Andrew R. Yatilman

From Habele Institute

Andrew R. Yatilman (b. 1952) is a government official from Satawal, Yap State. Educated at Xavier High School in Chuuk and Rockhurst College in the United States, he entered public service soon after the Federated States of Micronesia (FSM) gained independence. He served as Lieutenant Governor of Yap (1999–2003) and later as Secretary of Transportation, Communications & Infrastructure (TC&I), overseeing aviation, ports, communications, and U.S. grant management.

Career in National Government

Since 2007, Yatilman has led the national agency responsible for environmental policy and disaster management—now the Department of Environment, Climate Change & Emergency Management (DECEM). He has represented the FSM at regional and global climate forums and chaired national consultations on adaptation planning. In 2020, he served as floor leader for Yap’s delegation to the 4th FSM Constitutional Convention.

Yatilman’s rise and high-profile service in Palikir suggest an ability to navigate the complexities of the FSM’s fragmented federal system. His two decades in the capital—1,000 miles from Yap—coincided with a massive and unprecedented expansion of the national government’s budget, bureaucracy, and authority. While that growth facilitated Yatilman’s own opportunities for advancement, it also fueled frustrations at the state level great enough to make secession a more plausible political option for Yap.

Throughout, Yatilman has paired administrative realism and consensus-building within the National Government with outspoken, even iconoclastic, engagement beyond it.

Climate Change Advocacy

Climate issues offer the clearest example of Yatilman’s attempt to balance technocratic pragmatism at home with moral advocacy abroad, presenting himself as a steady administrator navigating Micronesia’s aid-driven politics.

From COP23 in Bonn (2017) to COP28 in Dubai (2023), Yatilman has been a prominent voice in Micronesia’s climate diplomacy, urging major economies to phase out fossil fuels and accept “reasonable sacrifices” to protect island nations. His rhetoric often invokes climate injustice and the plight of low-emitting states.

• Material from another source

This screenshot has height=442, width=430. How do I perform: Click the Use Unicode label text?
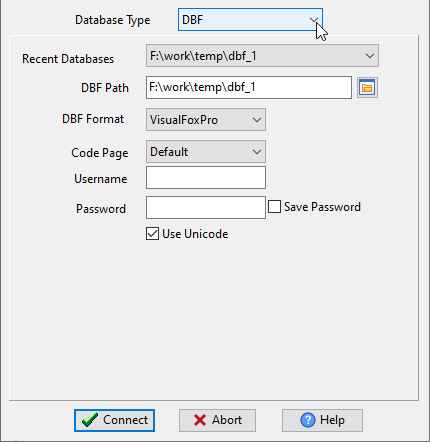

Domestically, Yatilman is a senior official in a country wholly dependent on imported fuel and foreign aid. His advocacy underscores the paradox confronting small island governments: condemning the very systems they must rely upon. The FSM’s limited renewable capacity and dependence on U.S. assistance sharply constrain any domestic energy transition. Moreover, the nation’s institutional capacity has remained largely unchanged despite decades of outspoken climate diplomacy. Yatilman and others in the FSM government are not asking Micronesians themselves to make any “reasonable sacrifices,” nor is it evident that Micronesian voters would be willing to do so if asked.

Affiliation with the PRC

Yatilman has cultivated close ties with the People’s Republic of China (PRC) through environmental and disaster-management cooperation. In July 2024, he presided over a ceremony in Palikir marking China’s US $600,000 drought-assistance grant, praising Ambassador Wu Wei and highlighting “collaboration between the two nations.” He cited Chinese-hosted training in Guangdong on drones and early-warning systems, framing Chinese aid as integral to the FSM’s disaster-preparedness capacity.

Despite the FSM’s defense-oriented Compact of Free Association with the United States, Yatilman maintains visible links with Chinese scientific and climate institutions, frequently appearing alongside PRC envoys at joint events. His tone is consistently deferential, portraying China as a strategic partner in the FSM’s climate-resilience agenda—part of a broader pattern that positions him as the government’s principal interlocutor in Micronesia’s expanding environmental engagement with Beijing.

FSM Congress Candidacy

In September 2025, Yatilman announced his candidacy in the special election to complete the term of the late Senator and former President Joseph J. Urusemal. The election, scheduled for November 12, 2025, will determine who fills the remainder of the term as Yap State’s at-large representative to the FSM Congress. Traditionally, this congressional seat—one of two allotted to Yap—has always been held by candidates from the Outer Islands and is widely regarded as their reserved domain within Yap’s informal balance of representation.

Alongside Yatilman, two other Outer Island leaders entered the race: Faustino Yangmog of Ulithi and Jeese Salalu of Fais. Paradoxically—and in what may be a response to former Governor Jeese Salalu’s own precedent-breaking ascent to the governorship in 2021—a Yapese candidate, John Mafel, also filed to run, challenging for the first time the long-standing understanding that the at-large seat belongs to the Outer Islands.